##### TE LEZEN FRAGMENT

Beoordeling door de voorzieningenrechter
Totstandkoming van het bestreden besluit
3. Eiser heeft op 30 april 2025 een aanvraag voor een uitkering op grond van de Pw ingediend. Eiser heeft in de aanvraag vermeld bij zijn zoon op de [adres] in Wormerveer te wonen. Eiser heeft vermeld vóór 13 april 2025 inkomsten op grond van een persoonsgebonden budget vanuit de Wet langdurige zorg te hebben ontvangen. Zijn werkgever was de moeder van zijn vriendin. De moeder is op 13 april 2025 overleden.
4. Naar aanleiding van de aanvraag zijn aanvullende bankgegevens opgevraagd. Op 13 juni 2025 heeft een gesprek plaatsgevonden met eiser. In het kader van het onderzoek heeft een waarneming plaatsgevonden. Op 24 juni 2025 heeft een (onaangekondigd) huisbezoek plaatsgevonden, waarbij eiser niet in de woning is aangetroffen maar wel is gesproken met zijn zoon. De onderzoeksbevindingen zijn vermeld in de Onderzoeksrapportage rechtmatigheid aanvraag levensonderhoud.

##########
##### VASTGELEGDE GEGEVENS

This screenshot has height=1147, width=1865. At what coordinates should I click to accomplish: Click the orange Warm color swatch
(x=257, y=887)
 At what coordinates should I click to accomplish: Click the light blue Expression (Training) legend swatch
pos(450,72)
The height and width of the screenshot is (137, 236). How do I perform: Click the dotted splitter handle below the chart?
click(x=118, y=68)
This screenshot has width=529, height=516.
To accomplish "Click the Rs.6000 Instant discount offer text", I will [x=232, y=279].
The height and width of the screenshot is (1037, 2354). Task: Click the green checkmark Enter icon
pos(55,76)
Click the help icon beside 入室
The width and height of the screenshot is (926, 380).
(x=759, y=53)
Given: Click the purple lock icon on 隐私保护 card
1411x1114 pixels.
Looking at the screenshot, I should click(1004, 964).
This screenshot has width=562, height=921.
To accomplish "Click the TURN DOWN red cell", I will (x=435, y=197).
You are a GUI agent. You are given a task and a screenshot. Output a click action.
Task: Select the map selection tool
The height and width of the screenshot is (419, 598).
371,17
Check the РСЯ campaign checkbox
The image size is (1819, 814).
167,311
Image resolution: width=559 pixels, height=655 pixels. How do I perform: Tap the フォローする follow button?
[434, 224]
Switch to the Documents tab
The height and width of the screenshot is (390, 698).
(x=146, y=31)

##########

- [WAT JE DOET]
A. Op welke datum was volgens het fragment het onaangekondigde huisbezoek?
B. Kopieer een stuk uit het fragment woord voor woord, te beginnen bij "4. Naar aanleiding" en eindigend bij "rechtmatigheid aanvraag levensonderhoud.".
Het materiaal speelt hierbij geen rol.

- [ANTWOORDEN]
A. Op 24 juni 2025.

B.
4. Naar aanleiding van de aanvraag zijn aanvullende bankgegevens opgevraagd. Op 13 juni 2025 heeft een gesprek plaatsgevonden met eiser. In het kader van het onderzoek heeft een waarneming plaatsgevonden. Op 24 juni 2025 heeft een (onaangekondigd) huisbezoek plaatsgevonden, waarbij eiser niet in de woning is aangetroffen maar wel is gesproken met zijn zoon. De onderzoeksbevindingen zijn vermeld in de Onderzoeksrapportage rechtmatigheid aanvraag levensonderhoud.